The Moscow Declaration of October 30, 1943, “Concerning Responsibility of Hitlerites for Committed Atrocities” and the London Agreement of August 8, 1945, “Concerning Prosecution and Punishment of Major War Criminals of European Axis” established the basis for the Allies to prosecute war criminals. The Allies subsequently enacted a law to codify what constituted war crimes and what their punishments should be.

In her book, Reckonings: Legacies of Nazi Persecution and the Quest for Justice, Mary Fulbrook, a professor of Germany History at University College London, writes that there were more than 200,000 perpetrators of Nazi-era crimes. Between 1946 and 2005, 140,000 individuals were tried and 6,656 ended in convictions. With the exception of the Nuremberg trials of high-ranking Nazis, most of the trials received little attention.

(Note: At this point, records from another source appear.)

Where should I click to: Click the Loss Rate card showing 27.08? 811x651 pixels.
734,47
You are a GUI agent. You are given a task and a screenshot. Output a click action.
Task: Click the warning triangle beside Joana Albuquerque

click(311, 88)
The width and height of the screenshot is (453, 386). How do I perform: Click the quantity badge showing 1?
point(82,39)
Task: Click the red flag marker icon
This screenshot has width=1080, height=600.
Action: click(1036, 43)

Fulbrook said that because the Allied trials were seen as “victor’s justice,” they were “vilified and not taken seriously.” In addition, she noted that some of the people given “severe sentences in the 1940s were released with much lighter sentences in the 1950s.

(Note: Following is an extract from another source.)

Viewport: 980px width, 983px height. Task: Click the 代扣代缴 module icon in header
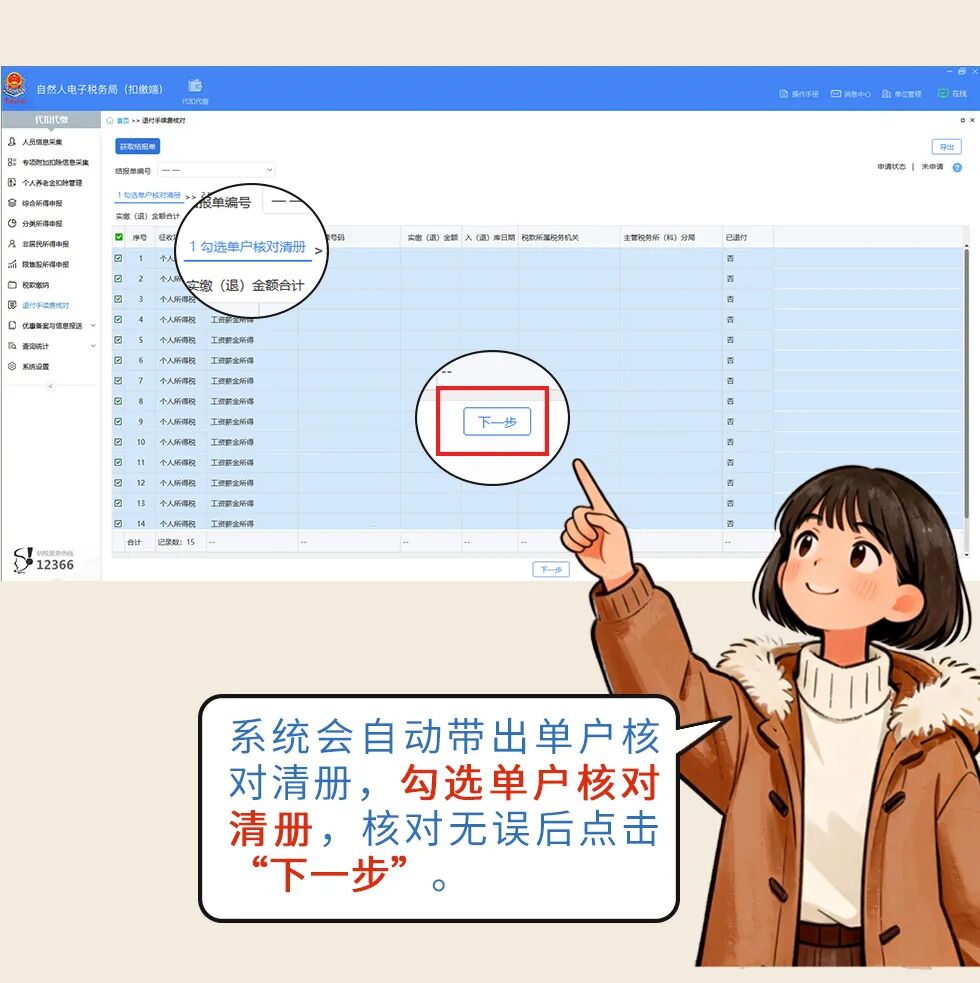click(x=195, y=89)
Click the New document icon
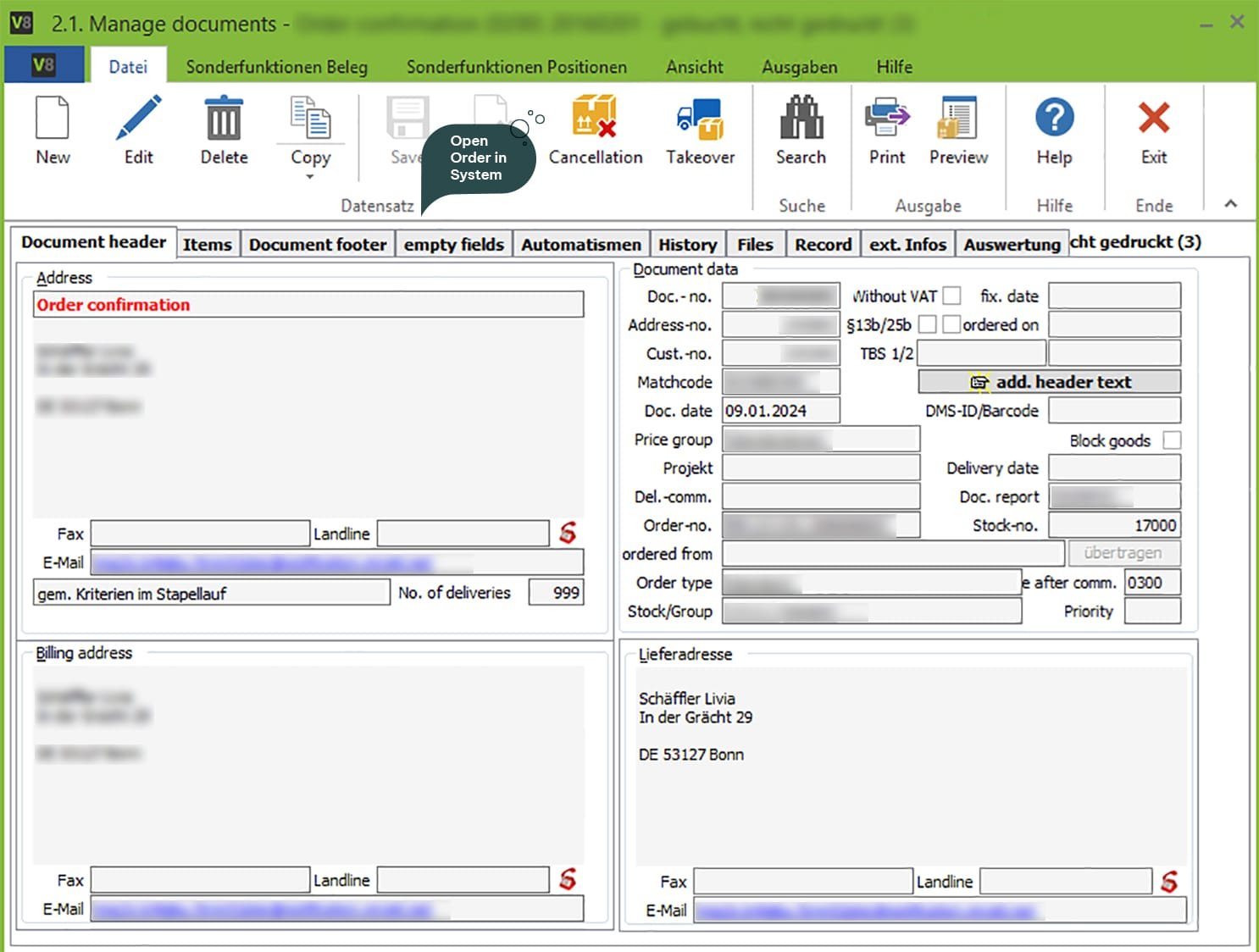This screenshot has width=1259, height=952. point(53,119)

Why weren’t more of the perpetrators brought to justice?

“From today’s perspective, it's easy to say you could have done things differently in the 1950s,” said Jens Rommel, lead prosecutor at Germany's Federal Authority for the Investigation of Nazi Crimes. “It may not have been possible to carry out the prosecution of tens of thousands of suspects as accessories to war crimes.”

Another reason, Rommel said, is that many of the people involved in the justice system in postwar Germany may have had roles in the Third Reich and were therefore disinclined to prosecute their fellow Germans.

In addition, many former Nazis were recruited by the West for their scientific expertise or their value as informers against the Soviet Union during the Cold War. Approximately 1,600 of these scientists were brought to the United States through Operation Paperclip.